In 2009, a Peruvian court found Vladimiro Montesinos, former de facto chief of the National Intelligence Service, and Humberto Fernandini, former chief of the Peruvian National Police, guilty of the events, sentencing them to ten and six years in prison, respectively. The attack was reportedly politically motivated, with the intent of discrediting the protests through their association with an event that would've been linked to terrorist groups Shining Path and the Túpac Amaru Revolutionary Movement (MRTA).

==Events==

On July 28, 2000, amid the anti-government protests that surrounded the building and the historic centre of Lima as a whole, a fire began inside the building. As a result, 6 security guards were killed in fire, while the neighbouring headquarters of the National Jury of Elections was also set on fire.
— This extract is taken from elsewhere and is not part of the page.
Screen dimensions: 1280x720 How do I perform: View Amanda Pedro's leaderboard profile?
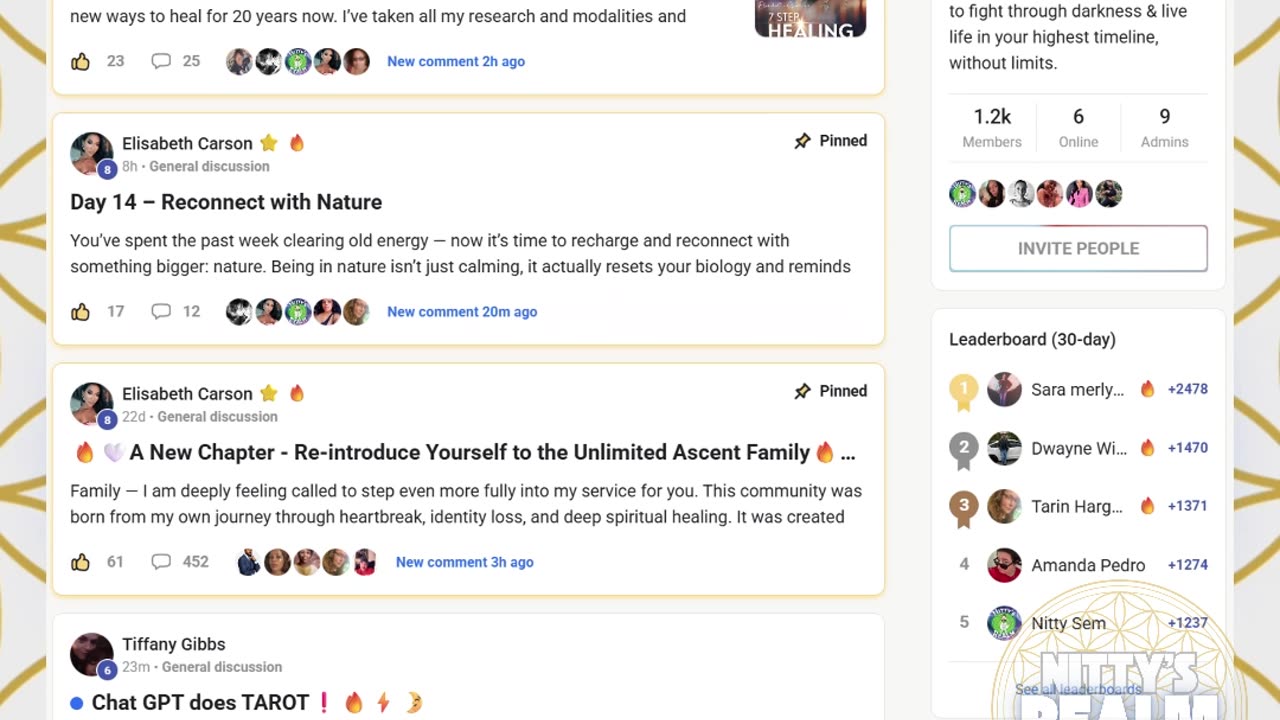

The victims were later identified as Hugo Fernando Miranda Suárez (35), Miguel Pariona Gonzales (28), Guillermo Angulo Concha (42), Víctor López Asca (45), Antonio Gonzales Dávalos (38) and Pedro Valverde Baltazar (35).
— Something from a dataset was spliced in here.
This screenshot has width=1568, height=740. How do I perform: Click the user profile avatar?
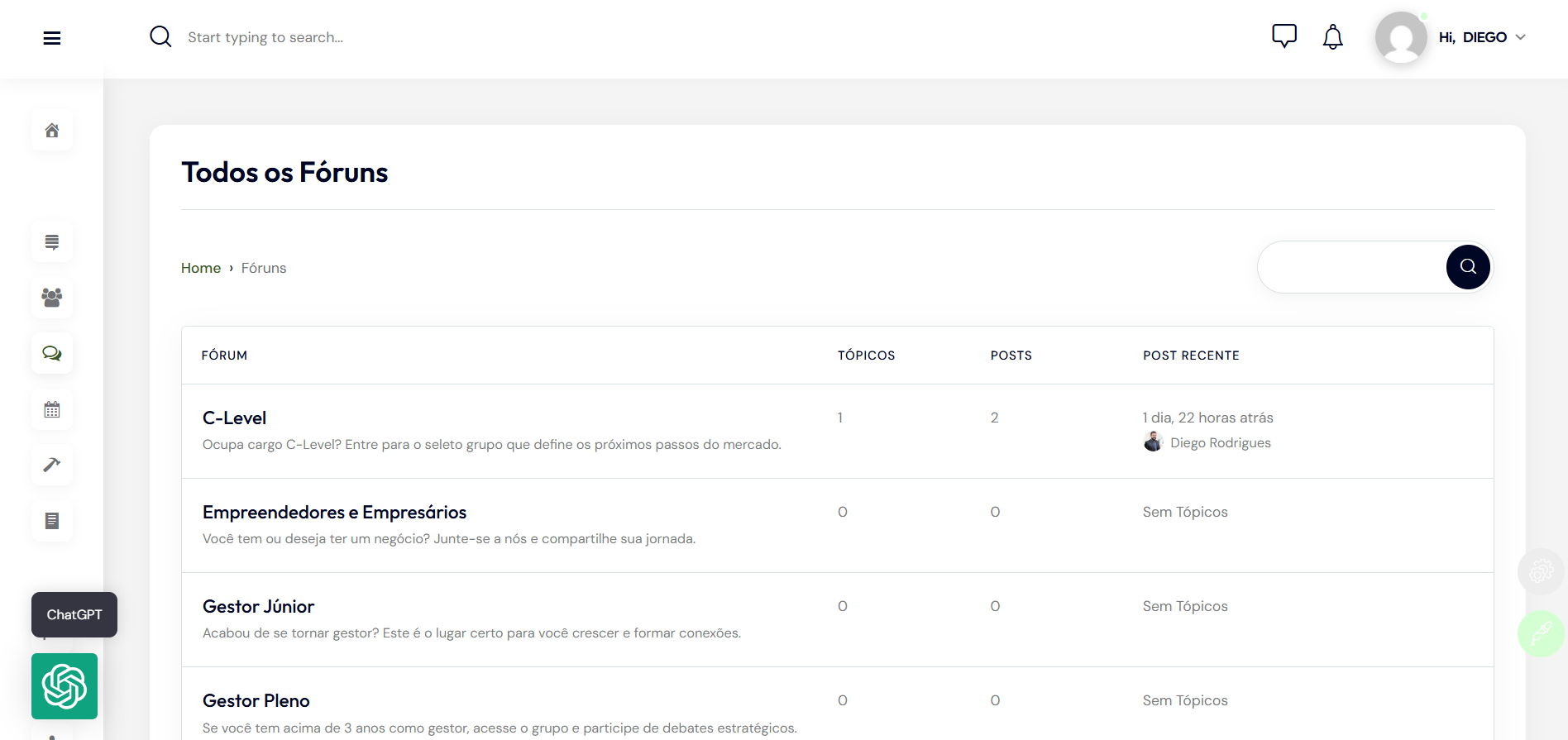click(x=1400, y=37)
Despite claims of the opposite by Walter Chacón, then Minister of the Interior, a police investigation found that the fire was caused by an explosion on the building's third floor, which caused the structural integrity of the building's lower floors to be compromised, causing them to collapse and worsen the gravity of the situation.

==Aftermath==
The explosion was reportedly caused by undercover agents acting under orders of Vladimiro Montesinos. The intent was to discredit the protests by linking them to terrorist groups Shining Path and MRTA. The fire had been preceded by an attack on a policeman and his car, which was lit on fire, and riots caused by thugs paid and organised by Carlos Regalado, who had been paid by Montesinos, to act as part of the crowd against law enforcement. For his role in the bombing and the deaths of the six security guards, Montesinos was put on trial and sentenced in 2009 to 10 years in prison.

The compromised building was condemned and demolished in 2005, with the basement being refilled with debris from the building. Plans to replace the building with a public square were decided early on, with the new square's name originally being the Plaza of the Nation (Plaza de la Nación), and its original design varying significantly from its final result, as it was originally meant to feature a fountain in the centre, and murals related to the event.